First off, Materialscientist, you said yourself that you are familiar with the facts regarding the human eye's visual perception of infrared laser light. Why is it then, that you delete this info. Do you not want other people to know what you and many other scientists are already aware of? Forgive me, but why is it necessary to wait for these facts to be published in books, when we have literally dozens of secondary sources including the ones I link on the page (the article contains a direct reference to the paper that originally stated and described the first occasion where the effect was observed.)I do not see any logical reason to remove this info from the article, because wikipedia editing must be based on common sense (as is stated in the pertinent documents) and not on editors' bias.

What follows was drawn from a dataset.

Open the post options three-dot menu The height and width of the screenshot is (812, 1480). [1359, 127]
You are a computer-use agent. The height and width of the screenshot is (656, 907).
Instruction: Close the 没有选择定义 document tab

Secondly, Ckatz, you still have not replied with any detail or supporting evidence to any one of my questions or points regarding your deletion of several sections of the Time Travel wiki page. Once again, common sense would suggest the removed section (dealing with the fermi paradox solution as explained by the use of light speed among advanced civilizations) is as simple as 2X2=4. It does not require dozens of secondary sources or supporting evidence, only the mind of an attentive reader. The statement itself is well sourced and is not controversial. It is infinitely verifiable.

Thirdly, Valentin's bio should be decided by the readers of wikipedia and how interesting they find his ideas. It has nothing to do with the mainstream as described by the editors, or even their distance from reality. This gentleman is only one among very many scientists in this field of many generally controversial ideas (all of which are mentioned in other wikipedia articles already), and has sufficiently interesting ideas that they would be of service to any readers who are interested in time or space travel. --AarCart (talk) 01:02, 21 May 2010 (UTC)[reply]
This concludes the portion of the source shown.